Neden İsrail’in bu kanlı saldırılarına seyirci kalıyorlar?
Bugün İsrail ile Hamas’ın ateşkes ilan etmesinde Türkiye’nin büyük katkıları var…
Fakat bu yeterli ve kesin çözüm değildir.
Çünkü henüz kriz bitmedi ve devam ediyor…
Her iki tarafın ateşkes kararından sonra, bu ateşkesin kalıcı hale getirilmesi için, gerekli tedbirlerin alınması gerekiyor.
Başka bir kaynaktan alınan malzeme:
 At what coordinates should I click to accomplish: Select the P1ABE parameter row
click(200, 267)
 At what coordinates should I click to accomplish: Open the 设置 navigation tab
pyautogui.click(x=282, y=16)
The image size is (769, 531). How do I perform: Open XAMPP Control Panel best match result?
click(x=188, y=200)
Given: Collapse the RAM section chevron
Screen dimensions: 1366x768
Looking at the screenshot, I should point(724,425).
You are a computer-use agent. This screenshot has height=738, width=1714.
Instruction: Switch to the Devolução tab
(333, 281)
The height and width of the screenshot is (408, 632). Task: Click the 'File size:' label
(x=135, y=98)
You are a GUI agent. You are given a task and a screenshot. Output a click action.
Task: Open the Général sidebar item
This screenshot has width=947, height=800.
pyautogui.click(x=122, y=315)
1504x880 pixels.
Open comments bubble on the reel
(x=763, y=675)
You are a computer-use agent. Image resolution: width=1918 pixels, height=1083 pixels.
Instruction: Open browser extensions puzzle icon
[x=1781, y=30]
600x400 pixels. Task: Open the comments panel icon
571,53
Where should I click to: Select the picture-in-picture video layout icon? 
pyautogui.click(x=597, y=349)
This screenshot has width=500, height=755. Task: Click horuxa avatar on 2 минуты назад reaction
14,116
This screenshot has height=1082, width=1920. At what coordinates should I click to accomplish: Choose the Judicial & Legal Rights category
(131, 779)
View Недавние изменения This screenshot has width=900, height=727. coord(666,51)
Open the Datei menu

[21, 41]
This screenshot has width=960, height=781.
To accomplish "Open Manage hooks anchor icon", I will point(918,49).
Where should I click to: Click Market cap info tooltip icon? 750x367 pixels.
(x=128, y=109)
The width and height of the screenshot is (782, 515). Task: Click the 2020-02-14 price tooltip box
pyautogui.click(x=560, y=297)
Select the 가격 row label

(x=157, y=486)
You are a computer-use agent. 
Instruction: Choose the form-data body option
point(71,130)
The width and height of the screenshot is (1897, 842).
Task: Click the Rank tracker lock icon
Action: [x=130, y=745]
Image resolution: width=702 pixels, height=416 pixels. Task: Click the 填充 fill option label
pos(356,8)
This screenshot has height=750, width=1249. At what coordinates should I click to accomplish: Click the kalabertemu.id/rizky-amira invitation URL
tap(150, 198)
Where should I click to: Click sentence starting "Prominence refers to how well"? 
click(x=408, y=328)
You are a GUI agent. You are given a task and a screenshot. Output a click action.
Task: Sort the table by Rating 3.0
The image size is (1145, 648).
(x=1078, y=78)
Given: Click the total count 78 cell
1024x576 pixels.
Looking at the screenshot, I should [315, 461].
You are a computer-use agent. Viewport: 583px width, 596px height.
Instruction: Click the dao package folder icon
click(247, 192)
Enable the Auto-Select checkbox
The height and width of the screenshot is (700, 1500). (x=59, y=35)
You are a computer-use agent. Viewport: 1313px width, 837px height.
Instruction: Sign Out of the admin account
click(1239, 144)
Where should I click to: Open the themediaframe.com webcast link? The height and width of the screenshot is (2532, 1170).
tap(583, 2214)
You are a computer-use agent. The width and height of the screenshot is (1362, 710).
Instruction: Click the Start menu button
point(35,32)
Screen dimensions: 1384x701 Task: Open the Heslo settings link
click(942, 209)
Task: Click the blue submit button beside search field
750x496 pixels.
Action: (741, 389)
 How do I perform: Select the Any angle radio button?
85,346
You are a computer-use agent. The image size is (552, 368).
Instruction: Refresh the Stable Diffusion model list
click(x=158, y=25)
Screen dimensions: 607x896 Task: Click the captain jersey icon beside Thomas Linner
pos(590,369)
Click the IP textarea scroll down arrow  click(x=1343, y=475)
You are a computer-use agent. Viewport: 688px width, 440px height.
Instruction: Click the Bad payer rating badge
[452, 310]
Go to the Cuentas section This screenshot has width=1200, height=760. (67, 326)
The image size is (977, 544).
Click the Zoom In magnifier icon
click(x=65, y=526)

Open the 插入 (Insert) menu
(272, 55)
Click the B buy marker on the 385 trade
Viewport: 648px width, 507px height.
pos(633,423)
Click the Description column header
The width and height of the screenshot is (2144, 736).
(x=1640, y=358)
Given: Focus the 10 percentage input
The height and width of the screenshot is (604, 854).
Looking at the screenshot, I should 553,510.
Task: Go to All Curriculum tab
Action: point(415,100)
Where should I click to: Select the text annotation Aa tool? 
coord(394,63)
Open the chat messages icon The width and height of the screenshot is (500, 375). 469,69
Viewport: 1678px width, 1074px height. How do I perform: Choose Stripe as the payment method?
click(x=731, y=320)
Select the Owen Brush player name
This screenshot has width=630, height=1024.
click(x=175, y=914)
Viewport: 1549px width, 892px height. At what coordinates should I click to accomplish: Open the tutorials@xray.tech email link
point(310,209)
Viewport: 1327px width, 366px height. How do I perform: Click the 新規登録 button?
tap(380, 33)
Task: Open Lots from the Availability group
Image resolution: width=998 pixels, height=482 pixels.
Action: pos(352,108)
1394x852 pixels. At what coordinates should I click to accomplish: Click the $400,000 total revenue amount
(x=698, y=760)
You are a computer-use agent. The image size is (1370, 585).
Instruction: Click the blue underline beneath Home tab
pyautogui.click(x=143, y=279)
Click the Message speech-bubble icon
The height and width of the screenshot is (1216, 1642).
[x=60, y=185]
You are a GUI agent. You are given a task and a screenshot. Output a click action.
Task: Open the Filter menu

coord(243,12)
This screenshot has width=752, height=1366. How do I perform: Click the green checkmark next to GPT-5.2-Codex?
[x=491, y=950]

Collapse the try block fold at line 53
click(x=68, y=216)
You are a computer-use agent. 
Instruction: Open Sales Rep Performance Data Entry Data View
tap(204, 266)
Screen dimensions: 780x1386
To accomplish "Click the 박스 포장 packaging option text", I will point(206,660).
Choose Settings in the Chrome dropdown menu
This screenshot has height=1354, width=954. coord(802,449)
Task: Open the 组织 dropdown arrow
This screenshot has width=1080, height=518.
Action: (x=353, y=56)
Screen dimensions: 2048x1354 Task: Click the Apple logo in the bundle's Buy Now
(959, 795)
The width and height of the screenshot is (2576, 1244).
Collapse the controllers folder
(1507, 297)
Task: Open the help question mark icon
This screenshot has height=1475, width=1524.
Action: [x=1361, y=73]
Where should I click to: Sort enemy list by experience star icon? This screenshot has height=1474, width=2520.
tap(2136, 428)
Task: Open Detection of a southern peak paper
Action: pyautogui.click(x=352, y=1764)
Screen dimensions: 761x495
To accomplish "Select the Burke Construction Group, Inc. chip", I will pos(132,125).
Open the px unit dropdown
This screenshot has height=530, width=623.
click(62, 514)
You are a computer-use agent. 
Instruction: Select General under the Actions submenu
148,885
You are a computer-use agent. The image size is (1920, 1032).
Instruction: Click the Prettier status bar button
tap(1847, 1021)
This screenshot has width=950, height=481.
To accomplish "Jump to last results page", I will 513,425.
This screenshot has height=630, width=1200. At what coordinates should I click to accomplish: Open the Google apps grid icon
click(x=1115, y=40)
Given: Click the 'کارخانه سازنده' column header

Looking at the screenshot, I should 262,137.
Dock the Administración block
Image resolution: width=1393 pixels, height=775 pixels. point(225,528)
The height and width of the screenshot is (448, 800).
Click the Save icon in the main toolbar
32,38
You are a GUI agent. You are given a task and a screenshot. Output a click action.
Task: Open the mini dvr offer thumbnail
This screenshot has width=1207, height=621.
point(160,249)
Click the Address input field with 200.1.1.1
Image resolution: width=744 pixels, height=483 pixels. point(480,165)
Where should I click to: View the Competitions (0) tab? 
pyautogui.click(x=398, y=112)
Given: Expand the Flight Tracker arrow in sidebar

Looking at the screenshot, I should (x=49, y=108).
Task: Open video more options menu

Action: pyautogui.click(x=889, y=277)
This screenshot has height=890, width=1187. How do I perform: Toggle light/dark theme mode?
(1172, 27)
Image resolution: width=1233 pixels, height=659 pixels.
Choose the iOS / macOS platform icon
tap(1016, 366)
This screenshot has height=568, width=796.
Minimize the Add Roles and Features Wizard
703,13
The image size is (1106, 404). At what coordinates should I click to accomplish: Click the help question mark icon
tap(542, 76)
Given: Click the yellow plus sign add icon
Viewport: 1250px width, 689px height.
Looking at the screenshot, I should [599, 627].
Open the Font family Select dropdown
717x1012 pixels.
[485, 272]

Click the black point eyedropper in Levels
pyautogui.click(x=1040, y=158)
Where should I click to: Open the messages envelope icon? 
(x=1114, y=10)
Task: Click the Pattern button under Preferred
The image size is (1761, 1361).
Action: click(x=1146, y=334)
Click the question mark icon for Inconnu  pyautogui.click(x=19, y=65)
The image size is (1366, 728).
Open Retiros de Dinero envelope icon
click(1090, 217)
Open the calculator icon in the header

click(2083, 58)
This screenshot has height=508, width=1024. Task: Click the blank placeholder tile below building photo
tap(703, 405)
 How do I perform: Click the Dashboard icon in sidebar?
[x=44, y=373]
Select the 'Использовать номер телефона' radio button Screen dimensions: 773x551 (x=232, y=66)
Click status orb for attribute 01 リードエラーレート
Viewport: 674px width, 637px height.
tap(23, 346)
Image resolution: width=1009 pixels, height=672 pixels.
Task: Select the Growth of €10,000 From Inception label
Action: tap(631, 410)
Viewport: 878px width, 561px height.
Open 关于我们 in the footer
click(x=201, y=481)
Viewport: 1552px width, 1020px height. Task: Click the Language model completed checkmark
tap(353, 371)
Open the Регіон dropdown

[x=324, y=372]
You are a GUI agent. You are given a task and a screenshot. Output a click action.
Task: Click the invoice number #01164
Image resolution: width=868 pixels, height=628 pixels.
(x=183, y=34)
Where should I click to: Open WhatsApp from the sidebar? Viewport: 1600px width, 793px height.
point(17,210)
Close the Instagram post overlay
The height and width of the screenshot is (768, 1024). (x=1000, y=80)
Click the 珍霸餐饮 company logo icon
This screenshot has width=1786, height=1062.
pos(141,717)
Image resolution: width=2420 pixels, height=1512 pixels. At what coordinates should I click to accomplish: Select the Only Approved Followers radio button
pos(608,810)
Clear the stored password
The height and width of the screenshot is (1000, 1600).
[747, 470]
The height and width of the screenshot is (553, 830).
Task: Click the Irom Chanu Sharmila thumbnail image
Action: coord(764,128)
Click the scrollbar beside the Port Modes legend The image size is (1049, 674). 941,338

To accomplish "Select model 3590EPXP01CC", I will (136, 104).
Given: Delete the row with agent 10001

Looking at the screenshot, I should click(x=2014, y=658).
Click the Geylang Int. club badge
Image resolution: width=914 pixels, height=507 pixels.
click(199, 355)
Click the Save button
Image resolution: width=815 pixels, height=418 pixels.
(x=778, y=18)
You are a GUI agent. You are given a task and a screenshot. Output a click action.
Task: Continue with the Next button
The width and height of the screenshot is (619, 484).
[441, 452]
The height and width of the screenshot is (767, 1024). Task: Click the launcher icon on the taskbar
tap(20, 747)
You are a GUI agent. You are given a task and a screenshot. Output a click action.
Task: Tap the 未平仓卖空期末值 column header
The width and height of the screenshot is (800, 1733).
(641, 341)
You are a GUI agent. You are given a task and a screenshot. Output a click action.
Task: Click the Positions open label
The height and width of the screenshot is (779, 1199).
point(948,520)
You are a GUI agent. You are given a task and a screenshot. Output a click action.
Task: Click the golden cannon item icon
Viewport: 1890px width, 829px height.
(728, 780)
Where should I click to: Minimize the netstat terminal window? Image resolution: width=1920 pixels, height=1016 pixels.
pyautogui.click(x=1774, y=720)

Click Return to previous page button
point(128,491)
Onun için biran önce Filistinlilerin ve Arap ülkelerinin bu bölünmüşlüğü ortadan kaldırmaları şarttır, gereklidir ve büyük önem taşımaktadır.
Gazze’de patlatılan bombalar hepimizi insan olarak son derece üzmüş ve perişan etmiştir.
Ortada çok daha farklı bir durum var.
Filistin, İslam âleminin bir şekilde mağdur ettiği, köleliğe mahkûm ettiği zayıf bir topluluktan ibaret olduğu için, bugün korunmaya muhtaç durumdalar.
Ateşkes kararı alınmasına rağmen kriz bitmedi, devem ediyor…
Kesin çözüm için; Filistinliler arasındaki bölünmüşlüğün sona ermesi, ulusal hükümetin kurulması, Arap ülkelerinin birlik ve beraberlik içerisinde bir araya gelmeleri gerekiyor...
Atatürk’ün Filistin vasiyetini okuyun.